ここは思い切って、不謹慎になりかねないギリギリの逆アピールに切り替えてみてはいかがだろう。風刺をうまく使って、ギャグマンガ風に仕上げるんだ。

  • 日本軍の士官はイケメン中心。末端の下士官と兵士はお笑い芸人の、自虐的なギャグパフォーマンスで笑いを誘う
  • ルーズベルト大統領もお笑い芸人が担当して、片足でケンケンしながら「イエス ウィ キャン!」
  • ガダルカナル島玉砕やサイパン島玉砕などは、裸踊りで楽しそうにバンザイしながら機関砲で全滅
  • ビルマ戦線「日本人はもともと草食動物であった」 → 鹿の格好で戦争
  • 特攻隊は、いつも航空機ばかりで面白くない。実験でやった海中を歩いて敵を探す兵や、木製飛行機(特攻専用機「剣」)を、お笑い芸人がコント混じりでやってみせたらどうか
  • 帽振って見送るシーンに、フラフープをやる奴が混じる
  • 原爆が炸裂すると、宇宙戦艦ヤマトばりの「ちゅどーん」っていう効果音が鳴って、空一杯にドクロマークが広がる
  • 五木ひろし「ああ堪えがたき忍びがたき、菊よ散る」熱唱。団塊世代が大喜び!

これでは悲惨さが伝わらないかもしれないが、まずは関心を誘うことが目的である。

私の考えでは、興味を持った歴史の流れは、あとで自分の趣向に影響を与える。きっかけは何だっていいじゃないか。お堅い体裁一辺倒では、限られた層しか掴めないんだよきっと。

現実を見る

できるわけがない。不敬や遺族の絡みで一騒動起きそうな内容です。ただ、その現実を見せたい側が何億回「現代人が戦争に関心を向けなくて困ったものだ」と唱えたところで、願望実現にならないばかりか、愚痴にしかなりません故。

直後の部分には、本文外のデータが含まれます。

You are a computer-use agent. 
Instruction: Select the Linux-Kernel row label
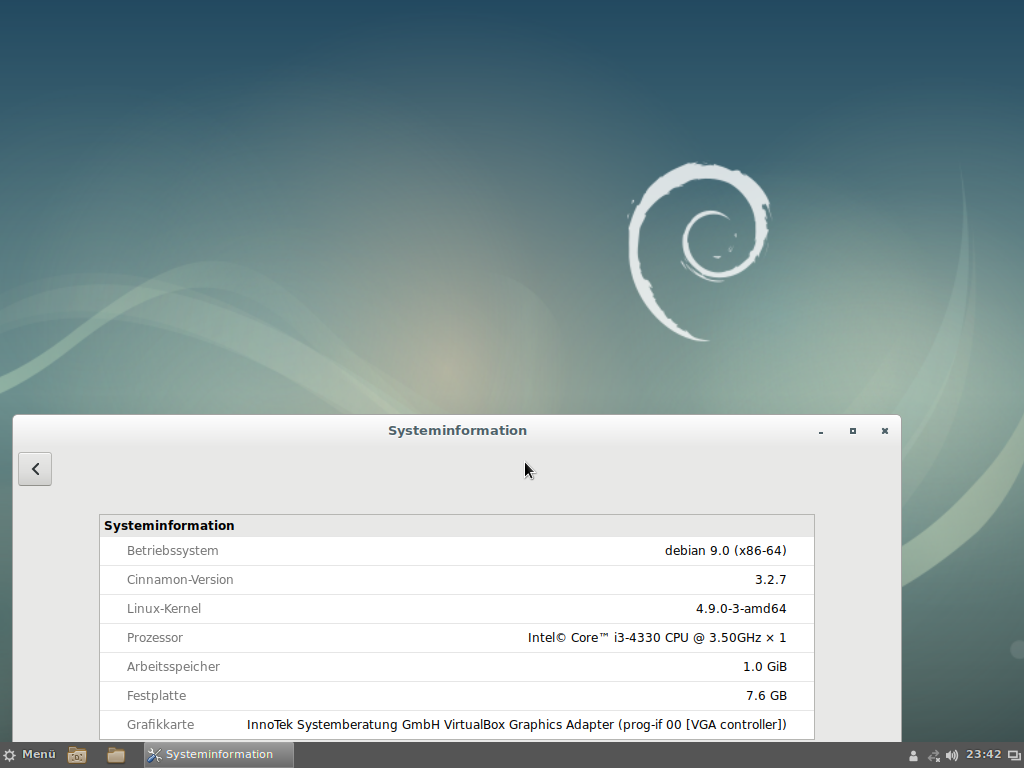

本当にいい案は私にも浮かびませんが、少なくとも今の伝達スタイルでは、関心のある層しか関心を向けないという空虚な状態が続きそうです。

広島出身の若い世代なんか、原爆話ばかり聞かされてきてウンザリしているとも聞く。学ばされる側も人間だ。原爆の死者に黙祷を捧げるより、いま飲むビールが旨いことの方が重要なんだから。

それより、ビールが美味しくなる原爆の学び方ってないですかね。そこは伝える側が工夫しないと、永遠に相互理解はできないものと思います。だってつまんないチャンネルは変えちゃうのが大衆だもの。勉強しようと思ってテレビを見ている人なんてほとんどいない。

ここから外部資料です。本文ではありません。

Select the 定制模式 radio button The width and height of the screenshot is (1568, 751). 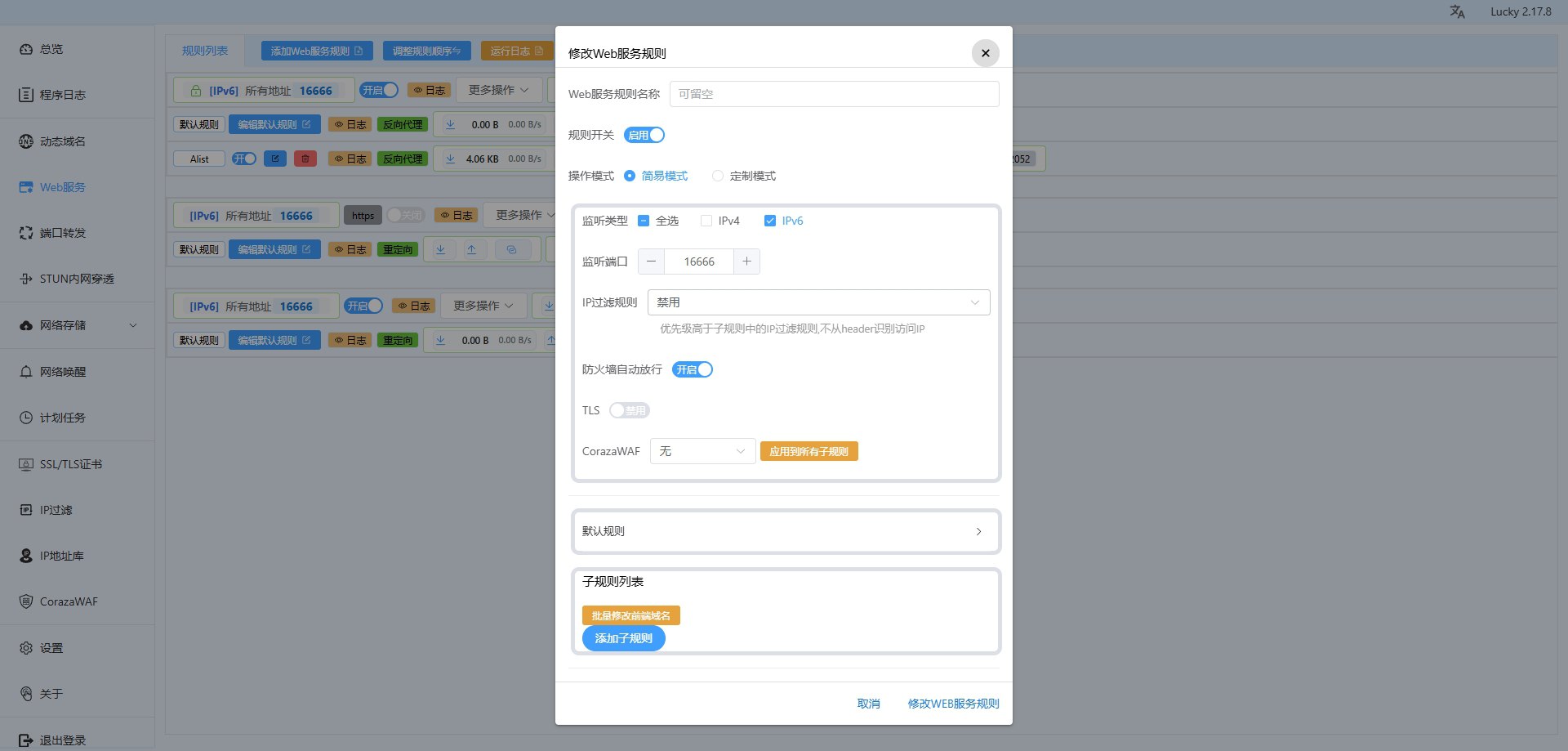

「親しい人が殺されるまで分からないんですか?」「ええ、分かりません」。タテマエはともかく、それが大衆の事実だろう。その事実と向き合うべく、伝える側の発想転換が必要かもしれません。

あと、漫画・ゲームは関心を誘うためのいいきっかけになると思います。そんな中で、架空の表現をバッシングするなど努力の後退だ。ゲーム「提督の決断」のグラフィックが従軍慰安婦を連想させて不適切だ、などと指摘をするくらいなら、むしろプッシュして、注目を集める道具にするくらいの狡猾さを見せてみてはいかがだろう。

この表現やるなぁ、と興味のある層もない層も、ため息をついてしまうくらいの平和アピールに期待したいです。